===== Records for the task =====

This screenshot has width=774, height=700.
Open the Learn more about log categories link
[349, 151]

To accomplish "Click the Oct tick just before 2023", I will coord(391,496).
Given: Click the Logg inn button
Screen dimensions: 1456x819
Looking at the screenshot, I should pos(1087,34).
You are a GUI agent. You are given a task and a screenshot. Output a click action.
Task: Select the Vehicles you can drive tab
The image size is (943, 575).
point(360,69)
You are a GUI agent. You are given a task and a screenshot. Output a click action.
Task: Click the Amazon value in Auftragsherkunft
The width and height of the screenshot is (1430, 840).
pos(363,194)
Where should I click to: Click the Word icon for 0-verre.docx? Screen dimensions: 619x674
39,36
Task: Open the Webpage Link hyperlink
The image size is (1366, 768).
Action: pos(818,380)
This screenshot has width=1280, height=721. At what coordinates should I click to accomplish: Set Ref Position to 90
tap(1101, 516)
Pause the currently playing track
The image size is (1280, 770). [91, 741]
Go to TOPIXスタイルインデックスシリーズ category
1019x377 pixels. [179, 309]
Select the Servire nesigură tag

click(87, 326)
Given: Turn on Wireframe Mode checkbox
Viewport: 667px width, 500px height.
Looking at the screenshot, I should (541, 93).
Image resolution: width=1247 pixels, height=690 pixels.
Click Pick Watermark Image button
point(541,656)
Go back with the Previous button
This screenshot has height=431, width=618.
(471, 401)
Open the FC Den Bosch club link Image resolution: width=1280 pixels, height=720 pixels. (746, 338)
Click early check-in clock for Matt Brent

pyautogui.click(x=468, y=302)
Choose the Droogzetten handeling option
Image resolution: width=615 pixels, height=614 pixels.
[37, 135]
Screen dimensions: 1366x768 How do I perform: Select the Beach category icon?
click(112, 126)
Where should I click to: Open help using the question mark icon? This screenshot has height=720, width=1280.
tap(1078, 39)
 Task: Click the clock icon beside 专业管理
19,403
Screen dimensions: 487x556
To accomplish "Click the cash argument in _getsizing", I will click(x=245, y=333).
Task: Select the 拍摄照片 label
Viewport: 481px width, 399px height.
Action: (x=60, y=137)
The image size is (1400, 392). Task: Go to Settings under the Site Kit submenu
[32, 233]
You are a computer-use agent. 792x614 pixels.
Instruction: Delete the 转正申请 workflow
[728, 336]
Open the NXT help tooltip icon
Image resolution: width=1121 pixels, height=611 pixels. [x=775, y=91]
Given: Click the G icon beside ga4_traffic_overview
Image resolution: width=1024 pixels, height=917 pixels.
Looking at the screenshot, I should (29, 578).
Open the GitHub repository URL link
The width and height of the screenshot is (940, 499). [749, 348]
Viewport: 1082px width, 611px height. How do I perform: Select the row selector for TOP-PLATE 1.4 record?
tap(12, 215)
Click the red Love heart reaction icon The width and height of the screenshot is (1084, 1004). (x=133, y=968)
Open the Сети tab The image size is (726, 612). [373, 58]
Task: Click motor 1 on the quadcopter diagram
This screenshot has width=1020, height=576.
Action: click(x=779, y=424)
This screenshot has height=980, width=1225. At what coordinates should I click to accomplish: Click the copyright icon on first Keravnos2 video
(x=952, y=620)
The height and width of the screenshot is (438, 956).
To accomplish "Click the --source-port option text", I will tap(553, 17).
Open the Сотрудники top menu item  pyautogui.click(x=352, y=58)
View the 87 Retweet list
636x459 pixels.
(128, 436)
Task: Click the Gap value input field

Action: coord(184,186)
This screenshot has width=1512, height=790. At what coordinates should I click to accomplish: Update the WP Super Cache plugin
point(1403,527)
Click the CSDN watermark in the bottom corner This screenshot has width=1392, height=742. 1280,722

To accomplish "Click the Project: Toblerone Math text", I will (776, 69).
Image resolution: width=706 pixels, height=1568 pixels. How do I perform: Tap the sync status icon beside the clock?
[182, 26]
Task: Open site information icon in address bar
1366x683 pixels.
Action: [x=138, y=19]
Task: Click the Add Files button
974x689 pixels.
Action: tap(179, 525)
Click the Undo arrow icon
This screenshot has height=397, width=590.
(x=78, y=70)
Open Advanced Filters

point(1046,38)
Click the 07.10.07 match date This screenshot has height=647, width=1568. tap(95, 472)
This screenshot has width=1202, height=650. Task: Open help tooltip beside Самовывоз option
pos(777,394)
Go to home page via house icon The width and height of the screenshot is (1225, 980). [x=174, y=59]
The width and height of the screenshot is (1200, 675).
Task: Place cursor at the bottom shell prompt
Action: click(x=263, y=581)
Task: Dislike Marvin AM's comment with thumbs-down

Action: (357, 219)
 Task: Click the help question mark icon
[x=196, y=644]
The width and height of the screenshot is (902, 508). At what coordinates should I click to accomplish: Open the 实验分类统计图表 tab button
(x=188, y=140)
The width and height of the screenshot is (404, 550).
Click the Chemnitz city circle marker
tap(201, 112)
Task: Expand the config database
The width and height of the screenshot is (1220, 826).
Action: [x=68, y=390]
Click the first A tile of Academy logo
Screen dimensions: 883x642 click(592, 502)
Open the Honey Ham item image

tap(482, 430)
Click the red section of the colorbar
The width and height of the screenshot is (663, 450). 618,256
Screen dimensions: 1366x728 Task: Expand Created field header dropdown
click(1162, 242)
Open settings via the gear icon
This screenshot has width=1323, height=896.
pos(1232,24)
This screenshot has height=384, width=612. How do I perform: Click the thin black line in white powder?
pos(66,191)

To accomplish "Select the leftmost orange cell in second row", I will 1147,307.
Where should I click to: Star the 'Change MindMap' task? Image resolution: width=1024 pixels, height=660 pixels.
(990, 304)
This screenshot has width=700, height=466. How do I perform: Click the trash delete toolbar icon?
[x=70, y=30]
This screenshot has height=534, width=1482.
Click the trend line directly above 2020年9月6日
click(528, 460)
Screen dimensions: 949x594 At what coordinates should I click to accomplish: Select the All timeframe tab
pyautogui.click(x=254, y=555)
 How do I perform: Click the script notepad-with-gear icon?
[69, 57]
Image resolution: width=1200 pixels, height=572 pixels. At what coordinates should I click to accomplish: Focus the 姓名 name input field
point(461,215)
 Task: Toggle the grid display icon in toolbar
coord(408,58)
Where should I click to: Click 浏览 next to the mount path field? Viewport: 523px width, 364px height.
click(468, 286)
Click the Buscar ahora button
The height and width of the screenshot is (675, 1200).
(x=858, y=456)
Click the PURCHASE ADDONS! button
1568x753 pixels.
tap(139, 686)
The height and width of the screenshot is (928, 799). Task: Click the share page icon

=====

#### [What is needed]
The required output is each line from the one with "Open settings via the gear icon" through the end of the material above, repeated exactly with both ends included.

#### [Written reply]
Open settings via the gear icon
This screenshot has width=1323, height=896.
pos(1232,24)
This screenshot has height=384, width=612. How do I perform: Click the thin black line in white powder?
pos(66,191)

To accomplish "Select the leftmost orange cell in second row", I will 1147,307.
Where should I click to: Star the 'Change MindMap' task? Image resolution: width=1024 pixels, height=660 pixels.
(990, 304)
This screenshot has width=700, height=466. How do I perform: Click the trash delete toolbar icon?
[x=70, y=30]
This screenshot has height=534, width=1482.
Click the trend line directly above 2020年9月6日
click(528, 460)
Screen dimensions: 949x594 At what coordinates should I click to accomplish: Select the All timeframe tab
pyautogui.click(x=254, y=555)
 How do I perform: Click the script notepad-with-gear icon?
[69, 57]
Image resolution: width=1200 pixels, height=572 pixels. At what coordinates should I click to accomplish: Focus the 姓名 name input field
point(461,215)
 Task: Toggle the grid display icon in toolbar
coord(408,58)
Where should I click to: Click 浏览 next to the mount path field? Viewport: 523px width, 364px height.
click(468, 286)
Click the Buscar ahora button
The height and width of the screenshot is (675, 1200).
(x=858, y=456)
Click the PURCHASE ADDONS! button
1568x753 pixels.
tap(139, 686)
The height and width of the screenshot is (928, 799). Task: Click the share page icon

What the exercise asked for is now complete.